Exercise data below:

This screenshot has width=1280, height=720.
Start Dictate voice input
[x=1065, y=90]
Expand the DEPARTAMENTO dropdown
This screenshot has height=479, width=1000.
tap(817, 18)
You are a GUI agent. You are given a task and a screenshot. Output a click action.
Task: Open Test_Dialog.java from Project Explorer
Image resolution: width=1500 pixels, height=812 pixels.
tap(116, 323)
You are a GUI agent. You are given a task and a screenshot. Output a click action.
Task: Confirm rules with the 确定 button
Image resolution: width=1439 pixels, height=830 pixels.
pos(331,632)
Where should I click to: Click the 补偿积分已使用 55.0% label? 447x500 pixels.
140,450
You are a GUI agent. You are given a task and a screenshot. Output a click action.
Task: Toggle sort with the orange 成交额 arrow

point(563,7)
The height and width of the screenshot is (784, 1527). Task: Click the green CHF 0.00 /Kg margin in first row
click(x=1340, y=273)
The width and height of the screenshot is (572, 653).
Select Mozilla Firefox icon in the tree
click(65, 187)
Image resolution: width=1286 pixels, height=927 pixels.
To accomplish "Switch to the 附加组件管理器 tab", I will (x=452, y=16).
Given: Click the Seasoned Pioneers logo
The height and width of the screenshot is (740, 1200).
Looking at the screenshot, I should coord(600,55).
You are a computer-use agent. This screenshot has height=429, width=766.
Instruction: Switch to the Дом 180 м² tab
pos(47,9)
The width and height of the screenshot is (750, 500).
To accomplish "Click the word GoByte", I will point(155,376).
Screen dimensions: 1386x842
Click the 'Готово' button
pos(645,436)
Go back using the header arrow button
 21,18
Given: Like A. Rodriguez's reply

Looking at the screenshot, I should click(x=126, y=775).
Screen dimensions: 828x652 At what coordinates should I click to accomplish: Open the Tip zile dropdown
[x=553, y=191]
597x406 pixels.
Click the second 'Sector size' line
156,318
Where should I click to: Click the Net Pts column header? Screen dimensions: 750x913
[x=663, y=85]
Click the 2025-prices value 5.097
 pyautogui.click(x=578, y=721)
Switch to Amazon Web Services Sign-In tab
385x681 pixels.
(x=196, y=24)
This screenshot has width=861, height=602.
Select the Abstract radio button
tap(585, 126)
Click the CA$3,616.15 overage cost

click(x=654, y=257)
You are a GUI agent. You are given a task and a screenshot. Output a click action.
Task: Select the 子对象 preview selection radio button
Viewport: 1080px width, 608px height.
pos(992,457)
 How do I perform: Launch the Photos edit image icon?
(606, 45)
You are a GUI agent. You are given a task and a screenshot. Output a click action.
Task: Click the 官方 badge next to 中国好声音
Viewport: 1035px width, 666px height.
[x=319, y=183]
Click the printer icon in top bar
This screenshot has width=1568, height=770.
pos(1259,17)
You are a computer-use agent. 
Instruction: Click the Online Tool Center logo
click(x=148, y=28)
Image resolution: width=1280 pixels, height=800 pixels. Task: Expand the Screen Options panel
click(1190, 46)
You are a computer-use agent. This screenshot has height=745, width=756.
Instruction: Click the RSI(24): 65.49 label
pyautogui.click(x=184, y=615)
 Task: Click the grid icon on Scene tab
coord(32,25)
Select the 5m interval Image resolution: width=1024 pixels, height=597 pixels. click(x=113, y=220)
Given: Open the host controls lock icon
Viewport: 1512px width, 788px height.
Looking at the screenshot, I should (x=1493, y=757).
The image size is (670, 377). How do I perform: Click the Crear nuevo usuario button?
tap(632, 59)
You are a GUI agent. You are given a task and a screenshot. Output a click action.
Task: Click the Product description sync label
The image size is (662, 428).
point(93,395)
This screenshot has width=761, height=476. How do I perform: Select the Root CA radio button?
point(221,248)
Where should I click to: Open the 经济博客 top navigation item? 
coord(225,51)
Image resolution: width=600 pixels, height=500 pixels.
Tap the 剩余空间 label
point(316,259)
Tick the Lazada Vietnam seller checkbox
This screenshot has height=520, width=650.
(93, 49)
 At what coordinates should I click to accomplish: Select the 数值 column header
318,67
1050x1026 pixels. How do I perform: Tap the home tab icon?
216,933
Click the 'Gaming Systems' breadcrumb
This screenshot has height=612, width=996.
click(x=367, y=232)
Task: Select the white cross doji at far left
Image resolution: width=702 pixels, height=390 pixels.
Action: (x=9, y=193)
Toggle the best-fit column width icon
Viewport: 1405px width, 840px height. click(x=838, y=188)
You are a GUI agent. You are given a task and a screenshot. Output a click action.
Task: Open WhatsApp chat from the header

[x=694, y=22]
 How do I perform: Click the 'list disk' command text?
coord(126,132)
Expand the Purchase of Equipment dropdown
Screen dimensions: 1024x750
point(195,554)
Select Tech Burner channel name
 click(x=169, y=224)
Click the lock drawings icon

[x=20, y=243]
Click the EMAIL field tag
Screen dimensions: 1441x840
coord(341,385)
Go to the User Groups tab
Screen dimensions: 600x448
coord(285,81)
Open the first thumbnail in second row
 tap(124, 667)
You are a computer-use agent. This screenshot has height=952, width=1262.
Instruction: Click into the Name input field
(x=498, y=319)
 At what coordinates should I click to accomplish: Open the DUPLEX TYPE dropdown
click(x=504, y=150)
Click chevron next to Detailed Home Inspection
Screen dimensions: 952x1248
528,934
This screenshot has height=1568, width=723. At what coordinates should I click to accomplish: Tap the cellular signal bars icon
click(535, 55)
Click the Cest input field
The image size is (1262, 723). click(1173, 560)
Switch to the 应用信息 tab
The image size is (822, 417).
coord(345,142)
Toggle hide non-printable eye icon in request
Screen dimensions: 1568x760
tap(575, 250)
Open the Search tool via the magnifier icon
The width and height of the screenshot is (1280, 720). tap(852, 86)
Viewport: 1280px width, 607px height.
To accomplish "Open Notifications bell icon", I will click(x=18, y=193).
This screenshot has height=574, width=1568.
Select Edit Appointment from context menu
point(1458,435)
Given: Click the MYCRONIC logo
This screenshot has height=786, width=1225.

End of Exercise data.

*Task item*
Everything from the line containing "Given: Click the MYCRONIC logo" to the end of the records must be written out exactly; include both of those lines and no others.

*Expected answer*
Given: Click the MYCRONIC logo
This screenshot has height=786, width=1225.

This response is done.